Likewise, as soon as a project manager learns of a significant cost increase, the contract or project manager should promptly request a substitution if similar material is available at a lower price. This should also be conveyed if the lower-priced material has a longer lead time. Many owners will grant no-cost time extensions only if a contractor asks. While still a costly solution, this may be the “lesser of two evils.” Any substitution request should document the cost increase of the originally specified item. If denied, the contractor may be better positioned in a claim situation.

Claims

While disputes at the end of a project are never the desired goal of contractors, well-perfected claims are much more likely to lead to a timely and favorable result. We have been involved in hundreds of construction claims over the course of our careers, and there are two opposing types of claims that clients ask me to prosecute. Throughout a project, some contractors will keep an eye on how they intend to prove their claim and will ensure that they give written notice, document impacts in real time and gather backup documentation to support costs. For others, they may have only noted an impact during a project meeting and issued a one-page change order request at the end of the project. The former claim typically yields a quicker and more favorable result.

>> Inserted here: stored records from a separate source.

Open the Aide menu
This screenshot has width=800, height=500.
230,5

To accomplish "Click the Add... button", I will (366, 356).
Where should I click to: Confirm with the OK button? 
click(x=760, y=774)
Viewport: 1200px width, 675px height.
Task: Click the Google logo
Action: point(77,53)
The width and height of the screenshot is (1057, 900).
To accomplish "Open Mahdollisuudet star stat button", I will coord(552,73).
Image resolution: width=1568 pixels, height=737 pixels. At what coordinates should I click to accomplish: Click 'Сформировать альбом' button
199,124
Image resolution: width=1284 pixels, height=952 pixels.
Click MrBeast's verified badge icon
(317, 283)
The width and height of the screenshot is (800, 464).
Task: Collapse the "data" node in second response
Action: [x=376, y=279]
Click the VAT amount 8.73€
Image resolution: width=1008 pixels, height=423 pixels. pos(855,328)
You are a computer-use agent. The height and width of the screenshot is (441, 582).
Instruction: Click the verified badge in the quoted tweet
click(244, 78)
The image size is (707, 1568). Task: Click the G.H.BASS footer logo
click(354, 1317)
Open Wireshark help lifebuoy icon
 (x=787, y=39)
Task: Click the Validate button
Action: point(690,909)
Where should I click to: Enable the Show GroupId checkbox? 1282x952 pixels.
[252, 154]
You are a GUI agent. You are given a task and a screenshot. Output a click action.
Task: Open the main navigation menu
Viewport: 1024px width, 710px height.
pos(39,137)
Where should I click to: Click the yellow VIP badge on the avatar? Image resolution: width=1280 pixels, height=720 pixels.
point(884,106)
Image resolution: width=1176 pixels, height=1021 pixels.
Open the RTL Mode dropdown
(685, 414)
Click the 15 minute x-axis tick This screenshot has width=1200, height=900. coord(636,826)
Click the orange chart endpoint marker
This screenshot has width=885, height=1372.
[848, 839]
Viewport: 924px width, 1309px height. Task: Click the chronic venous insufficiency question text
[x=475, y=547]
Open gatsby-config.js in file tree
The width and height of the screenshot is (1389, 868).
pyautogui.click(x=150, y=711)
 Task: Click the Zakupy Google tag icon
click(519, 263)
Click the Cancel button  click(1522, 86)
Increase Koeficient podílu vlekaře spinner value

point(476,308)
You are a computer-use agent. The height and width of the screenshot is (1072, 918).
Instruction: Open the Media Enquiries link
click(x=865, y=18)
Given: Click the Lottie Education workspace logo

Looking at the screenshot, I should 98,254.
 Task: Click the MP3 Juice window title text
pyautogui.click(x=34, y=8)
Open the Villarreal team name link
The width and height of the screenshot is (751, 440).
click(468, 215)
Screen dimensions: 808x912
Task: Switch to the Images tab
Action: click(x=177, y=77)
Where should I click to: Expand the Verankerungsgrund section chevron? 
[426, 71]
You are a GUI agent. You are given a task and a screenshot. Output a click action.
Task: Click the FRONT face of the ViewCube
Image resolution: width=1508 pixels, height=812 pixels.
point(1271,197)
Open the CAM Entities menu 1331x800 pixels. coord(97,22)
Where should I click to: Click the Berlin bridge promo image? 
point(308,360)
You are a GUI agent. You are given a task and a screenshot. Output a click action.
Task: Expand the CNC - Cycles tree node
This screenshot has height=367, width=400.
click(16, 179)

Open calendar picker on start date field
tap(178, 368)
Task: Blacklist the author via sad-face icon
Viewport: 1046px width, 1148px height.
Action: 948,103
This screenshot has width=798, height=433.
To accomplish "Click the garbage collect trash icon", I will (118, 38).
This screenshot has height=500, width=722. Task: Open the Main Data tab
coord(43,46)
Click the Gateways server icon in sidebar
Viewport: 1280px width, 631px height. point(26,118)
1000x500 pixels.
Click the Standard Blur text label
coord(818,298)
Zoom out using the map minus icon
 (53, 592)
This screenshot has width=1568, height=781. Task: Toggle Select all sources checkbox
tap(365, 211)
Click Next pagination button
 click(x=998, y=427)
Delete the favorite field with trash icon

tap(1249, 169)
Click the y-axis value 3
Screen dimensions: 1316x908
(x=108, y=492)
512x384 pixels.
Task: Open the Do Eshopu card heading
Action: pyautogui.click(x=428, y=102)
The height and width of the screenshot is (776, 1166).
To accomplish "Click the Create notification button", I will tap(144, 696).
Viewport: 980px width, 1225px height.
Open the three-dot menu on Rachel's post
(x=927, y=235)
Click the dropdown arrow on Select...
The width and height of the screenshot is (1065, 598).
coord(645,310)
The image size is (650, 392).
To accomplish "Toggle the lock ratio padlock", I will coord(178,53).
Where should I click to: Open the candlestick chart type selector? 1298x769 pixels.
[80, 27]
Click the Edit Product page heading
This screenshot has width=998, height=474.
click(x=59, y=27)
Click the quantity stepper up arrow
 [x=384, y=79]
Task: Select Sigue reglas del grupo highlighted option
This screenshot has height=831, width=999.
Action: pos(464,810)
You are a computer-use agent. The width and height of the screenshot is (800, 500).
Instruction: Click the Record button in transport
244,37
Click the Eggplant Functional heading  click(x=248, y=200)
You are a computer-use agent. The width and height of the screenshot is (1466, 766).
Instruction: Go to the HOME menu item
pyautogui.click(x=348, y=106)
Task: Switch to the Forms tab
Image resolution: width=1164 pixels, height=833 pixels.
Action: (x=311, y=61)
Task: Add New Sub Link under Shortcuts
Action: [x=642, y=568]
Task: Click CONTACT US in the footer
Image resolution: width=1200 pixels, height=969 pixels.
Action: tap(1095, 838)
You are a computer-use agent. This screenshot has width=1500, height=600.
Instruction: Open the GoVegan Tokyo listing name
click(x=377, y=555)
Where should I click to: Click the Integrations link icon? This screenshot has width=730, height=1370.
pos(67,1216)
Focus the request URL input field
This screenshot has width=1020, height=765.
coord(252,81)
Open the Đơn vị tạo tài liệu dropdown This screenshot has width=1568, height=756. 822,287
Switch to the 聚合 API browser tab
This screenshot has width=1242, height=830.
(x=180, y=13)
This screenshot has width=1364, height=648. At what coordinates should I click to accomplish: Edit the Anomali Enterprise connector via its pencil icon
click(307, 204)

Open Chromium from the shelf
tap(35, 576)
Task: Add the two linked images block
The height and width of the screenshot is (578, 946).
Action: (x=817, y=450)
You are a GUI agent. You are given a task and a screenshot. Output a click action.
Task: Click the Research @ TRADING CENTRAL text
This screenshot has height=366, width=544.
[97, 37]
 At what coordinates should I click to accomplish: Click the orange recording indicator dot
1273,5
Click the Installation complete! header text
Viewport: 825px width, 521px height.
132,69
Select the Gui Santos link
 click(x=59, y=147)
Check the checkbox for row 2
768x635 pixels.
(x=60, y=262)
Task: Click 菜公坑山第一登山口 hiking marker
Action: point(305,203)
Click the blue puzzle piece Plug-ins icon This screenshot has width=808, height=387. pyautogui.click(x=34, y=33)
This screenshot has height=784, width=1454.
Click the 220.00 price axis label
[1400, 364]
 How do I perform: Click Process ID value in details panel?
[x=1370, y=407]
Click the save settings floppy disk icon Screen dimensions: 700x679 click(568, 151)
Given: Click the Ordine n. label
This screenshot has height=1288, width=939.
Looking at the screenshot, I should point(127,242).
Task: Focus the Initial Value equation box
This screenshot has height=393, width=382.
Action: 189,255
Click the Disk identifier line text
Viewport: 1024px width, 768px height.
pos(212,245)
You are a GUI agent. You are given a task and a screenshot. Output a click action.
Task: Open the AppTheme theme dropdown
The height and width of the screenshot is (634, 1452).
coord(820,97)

Planning for potential disputes is particularly important when considering interim releases. Certainly, no contractor plans to release a claim they still intend to assert, but it happens frequently. If a contractor signs an interim release with each monthly invoice that releases all claims arising from the completed work, then the contractor will not be able to assert a claim at the end of the project for anything that occurred before the last month of work. Processes must be established for the accounting department to discuss with project management before submitting an invoice to ensure that releases are modified to protect any potential claim, even if the claim has not been calculated or finalized. This is also true of any price escalation or force majeure claim.

Closing Thoughts

The construction industry, in particular, faces challenges from an unstable global trading order, as many projects take years to complete, and pricing is provided months or even years before work or material is installed. However, planning for the ways that risk can be shifted or rights asserted may provide avenues to reduce the impact of uncertainty.

DISCLAIMER: Because of the generality of this update, the information provided herein may not be applicable in all situations and should not be acted upon without specific legal advice based on particular situations. Attorney Advertising.